## WHAT YOU ARE ASKED TO DO:
Please copy out the passage on leaderboard vanity and wrath in game design word for word.
START SELECTED PASSAGE
Alok’s Bat2Win – which hasn’t done that great – still served as an important lesson in driving home the point behind sin no. 2 and gaming. “We found something incredibly amusing in this game- the 'Leaderboard' addiction that has a phenomenal virality and engagement factor. People love to be on the top of the most trivial and frivolous things they do, especially if the results are going to be public,” Alok noted.

One’s inner vanity can be used to drive downloads, Alok said, if one could successfully leverage that emotion.

  1. Wrath:

Wrath might be a negative emotion, but the intensity at which it is felt, is a useful study in fulfilment and satisfaction of our very curious human mind. The best RPG game Alok has created is called Kill Osama Bin Laden. “We saw gamers engaging in the most indulgently gruesome acts – it was not enough to kill a virtual Laden and dump him in the ocean, but they got to chop his head off first. We’ve seen people repeat killing him 25 times,” Alok said.
END SELECTED PASSAGE
START SUPPLIED MATERIAL
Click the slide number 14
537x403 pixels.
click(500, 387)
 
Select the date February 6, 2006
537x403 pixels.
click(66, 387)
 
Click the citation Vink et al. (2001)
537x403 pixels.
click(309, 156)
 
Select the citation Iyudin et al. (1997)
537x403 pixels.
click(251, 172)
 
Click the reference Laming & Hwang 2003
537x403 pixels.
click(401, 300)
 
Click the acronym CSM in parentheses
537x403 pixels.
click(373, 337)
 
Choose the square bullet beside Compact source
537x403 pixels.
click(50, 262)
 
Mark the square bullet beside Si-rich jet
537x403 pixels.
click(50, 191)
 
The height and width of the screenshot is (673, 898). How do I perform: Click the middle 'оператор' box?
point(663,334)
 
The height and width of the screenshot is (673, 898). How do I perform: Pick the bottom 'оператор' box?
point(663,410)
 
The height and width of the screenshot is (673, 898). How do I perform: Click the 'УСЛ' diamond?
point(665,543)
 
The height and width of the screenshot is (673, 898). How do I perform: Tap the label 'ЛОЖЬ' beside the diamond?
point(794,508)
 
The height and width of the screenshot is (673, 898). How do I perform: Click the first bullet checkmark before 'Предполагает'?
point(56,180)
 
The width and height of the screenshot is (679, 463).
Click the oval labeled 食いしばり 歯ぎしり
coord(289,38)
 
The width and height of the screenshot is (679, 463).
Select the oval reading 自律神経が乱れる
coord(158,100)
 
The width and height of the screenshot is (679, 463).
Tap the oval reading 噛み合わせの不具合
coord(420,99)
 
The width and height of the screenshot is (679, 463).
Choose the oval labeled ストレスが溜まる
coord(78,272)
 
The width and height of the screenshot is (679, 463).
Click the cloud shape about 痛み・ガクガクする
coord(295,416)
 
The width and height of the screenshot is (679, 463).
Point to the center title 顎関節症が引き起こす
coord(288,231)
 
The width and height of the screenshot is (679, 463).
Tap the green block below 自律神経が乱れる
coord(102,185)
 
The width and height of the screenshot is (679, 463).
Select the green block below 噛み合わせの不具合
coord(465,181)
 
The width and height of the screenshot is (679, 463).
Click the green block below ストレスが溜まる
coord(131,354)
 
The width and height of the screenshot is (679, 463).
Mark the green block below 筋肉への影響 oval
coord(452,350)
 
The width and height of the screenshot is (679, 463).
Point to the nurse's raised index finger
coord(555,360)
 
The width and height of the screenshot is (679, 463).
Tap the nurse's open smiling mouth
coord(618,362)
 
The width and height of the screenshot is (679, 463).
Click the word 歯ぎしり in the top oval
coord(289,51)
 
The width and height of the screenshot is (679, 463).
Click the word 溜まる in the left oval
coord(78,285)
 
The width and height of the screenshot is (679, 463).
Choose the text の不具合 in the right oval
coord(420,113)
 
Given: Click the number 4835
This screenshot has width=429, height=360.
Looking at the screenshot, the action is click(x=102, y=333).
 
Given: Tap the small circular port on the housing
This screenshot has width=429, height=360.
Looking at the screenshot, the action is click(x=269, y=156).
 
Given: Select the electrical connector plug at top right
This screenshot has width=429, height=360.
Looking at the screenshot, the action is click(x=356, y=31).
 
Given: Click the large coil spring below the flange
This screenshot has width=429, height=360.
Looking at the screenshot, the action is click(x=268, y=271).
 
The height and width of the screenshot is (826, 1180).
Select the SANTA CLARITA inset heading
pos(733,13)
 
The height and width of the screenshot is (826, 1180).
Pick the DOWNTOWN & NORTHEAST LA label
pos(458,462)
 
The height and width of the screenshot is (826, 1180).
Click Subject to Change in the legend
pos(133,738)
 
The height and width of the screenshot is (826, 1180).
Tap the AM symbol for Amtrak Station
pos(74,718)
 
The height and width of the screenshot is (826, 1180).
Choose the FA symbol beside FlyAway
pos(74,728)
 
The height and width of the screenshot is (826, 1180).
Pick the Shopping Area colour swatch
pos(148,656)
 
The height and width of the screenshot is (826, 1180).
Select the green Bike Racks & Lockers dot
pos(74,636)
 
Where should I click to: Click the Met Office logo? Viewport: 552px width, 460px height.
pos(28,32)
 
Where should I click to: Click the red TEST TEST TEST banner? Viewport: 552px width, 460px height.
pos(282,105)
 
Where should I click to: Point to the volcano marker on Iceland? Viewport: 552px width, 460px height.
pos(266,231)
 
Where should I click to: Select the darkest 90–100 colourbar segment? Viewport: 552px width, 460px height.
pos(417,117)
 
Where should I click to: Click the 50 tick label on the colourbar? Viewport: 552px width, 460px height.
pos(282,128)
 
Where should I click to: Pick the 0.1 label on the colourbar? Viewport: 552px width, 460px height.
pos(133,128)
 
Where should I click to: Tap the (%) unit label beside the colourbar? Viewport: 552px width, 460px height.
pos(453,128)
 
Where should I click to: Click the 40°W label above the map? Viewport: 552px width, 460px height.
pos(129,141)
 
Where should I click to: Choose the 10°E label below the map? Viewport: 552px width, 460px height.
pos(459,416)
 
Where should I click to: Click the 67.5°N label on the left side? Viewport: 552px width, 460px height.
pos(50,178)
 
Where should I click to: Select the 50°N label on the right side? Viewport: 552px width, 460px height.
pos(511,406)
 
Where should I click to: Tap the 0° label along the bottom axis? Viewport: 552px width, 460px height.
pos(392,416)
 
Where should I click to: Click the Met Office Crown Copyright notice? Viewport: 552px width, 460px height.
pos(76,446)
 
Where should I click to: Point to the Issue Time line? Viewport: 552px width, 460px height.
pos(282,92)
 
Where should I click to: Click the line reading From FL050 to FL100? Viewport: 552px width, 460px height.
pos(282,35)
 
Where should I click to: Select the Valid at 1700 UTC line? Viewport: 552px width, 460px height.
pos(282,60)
END SUPPLIED MATERIAL
## RESULT OF THE TASK:
Alok’s Bat2Win – which hasn’t done that great – still served as an important lesson in driving home the point behind sin no. 2 and gaming. “We found something incredibly amusing in this game- the 'Leaderboard' addiction that has a phenomenal virality and engagement factor. People love to be on the top of the most trivial and frivolous things they do, especially if the results are going to be public,” Alok noted.

One’s inner vanity can be used to drive downloads, Alok said, if one could successfully leverage that emotion.

  1. Wrath:

Wrath might be a negative emotion, but the intensity at which it is felt, is a useful study in fulfilment and satisfaction of our very curious human mind. The best RPG game Alok has created is called Kill Osama Bin Laden. “We saw gamers engaging in the most indulgently gruesome acts – it was not enough to kill a virtual Laden and dump him in the ocean, but they got to chop his head off first. We’ve seen people repeat killing him 25 times,” Alok said.